WORK REQUIRED:
Below is some data. Retype exactly the lines starting at the one with "Lewis Hamilton (95, 2323)" and ending at the one with "[combobox] (191, 28)".

DATA:
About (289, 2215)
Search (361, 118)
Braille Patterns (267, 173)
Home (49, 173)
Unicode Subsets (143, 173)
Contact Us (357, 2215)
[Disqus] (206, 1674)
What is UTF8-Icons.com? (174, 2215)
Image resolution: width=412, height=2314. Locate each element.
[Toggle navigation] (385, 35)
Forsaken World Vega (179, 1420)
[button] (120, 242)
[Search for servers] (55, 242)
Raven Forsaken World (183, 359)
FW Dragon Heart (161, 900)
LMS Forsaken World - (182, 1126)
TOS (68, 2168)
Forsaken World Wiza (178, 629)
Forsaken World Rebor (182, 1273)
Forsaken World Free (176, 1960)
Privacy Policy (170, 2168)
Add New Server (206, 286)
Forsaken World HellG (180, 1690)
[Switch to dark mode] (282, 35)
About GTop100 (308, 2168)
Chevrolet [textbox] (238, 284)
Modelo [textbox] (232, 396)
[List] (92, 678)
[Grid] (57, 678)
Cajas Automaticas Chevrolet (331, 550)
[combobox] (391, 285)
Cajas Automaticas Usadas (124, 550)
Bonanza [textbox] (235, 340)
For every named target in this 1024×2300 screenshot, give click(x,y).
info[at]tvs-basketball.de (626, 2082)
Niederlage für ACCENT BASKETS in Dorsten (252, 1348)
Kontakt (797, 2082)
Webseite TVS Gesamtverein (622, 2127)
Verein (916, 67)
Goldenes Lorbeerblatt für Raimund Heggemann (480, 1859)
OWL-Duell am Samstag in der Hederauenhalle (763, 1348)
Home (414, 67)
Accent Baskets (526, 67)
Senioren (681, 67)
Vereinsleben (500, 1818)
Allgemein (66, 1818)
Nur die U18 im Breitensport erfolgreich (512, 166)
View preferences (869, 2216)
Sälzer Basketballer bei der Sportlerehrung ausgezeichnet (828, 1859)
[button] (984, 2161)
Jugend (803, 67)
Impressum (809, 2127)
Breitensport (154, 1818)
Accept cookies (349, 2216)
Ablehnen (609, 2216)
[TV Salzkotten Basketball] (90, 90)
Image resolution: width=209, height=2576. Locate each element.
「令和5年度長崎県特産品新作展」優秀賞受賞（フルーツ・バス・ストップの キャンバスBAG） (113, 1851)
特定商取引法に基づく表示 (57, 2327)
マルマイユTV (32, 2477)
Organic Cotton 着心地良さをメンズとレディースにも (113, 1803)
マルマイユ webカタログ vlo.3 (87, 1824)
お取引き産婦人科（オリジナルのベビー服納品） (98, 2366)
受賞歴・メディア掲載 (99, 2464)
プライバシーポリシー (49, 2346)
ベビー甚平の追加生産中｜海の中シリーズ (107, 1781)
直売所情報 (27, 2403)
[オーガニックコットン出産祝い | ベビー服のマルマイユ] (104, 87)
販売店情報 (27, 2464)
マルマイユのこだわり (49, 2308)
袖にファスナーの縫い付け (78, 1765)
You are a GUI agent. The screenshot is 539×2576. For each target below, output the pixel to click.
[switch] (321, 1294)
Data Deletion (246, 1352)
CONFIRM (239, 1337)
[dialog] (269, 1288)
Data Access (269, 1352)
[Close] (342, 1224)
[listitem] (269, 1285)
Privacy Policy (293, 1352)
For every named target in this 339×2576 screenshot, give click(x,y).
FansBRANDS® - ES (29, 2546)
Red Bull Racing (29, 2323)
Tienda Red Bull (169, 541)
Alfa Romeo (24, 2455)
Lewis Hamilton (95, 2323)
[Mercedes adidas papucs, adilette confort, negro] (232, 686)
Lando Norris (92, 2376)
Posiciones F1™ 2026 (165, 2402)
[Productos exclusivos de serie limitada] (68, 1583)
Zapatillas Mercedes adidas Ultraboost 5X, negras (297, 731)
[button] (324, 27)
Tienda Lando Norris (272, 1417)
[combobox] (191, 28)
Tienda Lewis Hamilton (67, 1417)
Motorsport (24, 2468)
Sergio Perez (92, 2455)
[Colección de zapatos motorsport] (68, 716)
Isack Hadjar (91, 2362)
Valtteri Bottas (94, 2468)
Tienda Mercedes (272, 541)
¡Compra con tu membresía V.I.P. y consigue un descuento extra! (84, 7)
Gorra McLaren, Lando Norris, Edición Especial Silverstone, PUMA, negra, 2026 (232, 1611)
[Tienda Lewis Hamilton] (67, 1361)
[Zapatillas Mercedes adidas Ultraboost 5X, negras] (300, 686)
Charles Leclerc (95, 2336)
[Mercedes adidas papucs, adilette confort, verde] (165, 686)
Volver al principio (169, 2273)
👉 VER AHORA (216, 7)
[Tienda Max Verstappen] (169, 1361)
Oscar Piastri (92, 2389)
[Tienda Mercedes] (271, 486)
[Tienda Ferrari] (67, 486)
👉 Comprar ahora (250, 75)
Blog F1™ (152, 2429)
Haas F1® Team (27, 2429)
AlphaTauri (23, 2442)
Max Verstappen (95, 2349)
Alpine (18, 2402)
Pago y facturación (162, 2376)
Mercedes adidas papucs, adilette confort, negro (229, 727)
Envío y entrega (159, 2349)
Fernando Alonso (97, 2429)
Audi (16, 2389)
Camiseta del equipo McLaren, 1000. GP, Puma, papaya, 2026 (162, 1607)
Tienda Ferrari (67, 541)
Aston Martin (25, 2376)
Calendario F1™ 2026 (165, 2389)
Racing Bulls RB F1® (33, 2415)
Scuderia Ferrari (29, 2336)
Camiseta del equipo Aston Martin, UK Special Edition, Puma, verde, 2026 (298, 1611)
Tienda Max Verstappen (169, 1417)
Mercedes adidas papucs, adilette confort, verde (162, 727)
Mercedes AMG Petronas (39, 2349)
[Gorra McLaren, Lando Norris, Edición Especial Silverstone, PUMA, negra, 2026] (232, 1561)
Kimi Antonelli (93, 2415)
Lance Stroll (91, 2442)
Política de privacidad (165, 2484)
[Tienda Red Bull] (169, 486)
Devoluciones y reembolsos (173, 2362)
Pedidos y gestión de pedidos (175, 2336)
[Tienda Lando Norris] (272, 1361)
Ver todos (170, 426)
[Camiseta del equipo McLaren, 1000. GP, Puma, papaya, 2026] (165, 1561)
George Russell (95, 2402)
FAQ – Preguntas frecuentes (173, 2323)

ANSWER TO THIS TASK:
Lewis Hamilton (95, 2323)
[Mercedes adidas papucs, adilette confort, negro] (232, 686)
Lando Norris (92, 2376)
Posiciones F1™ 2026 (165, 2402)
[Productos exclusivos de serie limitada] (68, 1583)
Zapatillas Mercedes adidas Ultraboost 5X, negras (297, 731)
[button] (324, 27)
Tienda Lando Norris (272, 1417)
[combobox] (191, 28)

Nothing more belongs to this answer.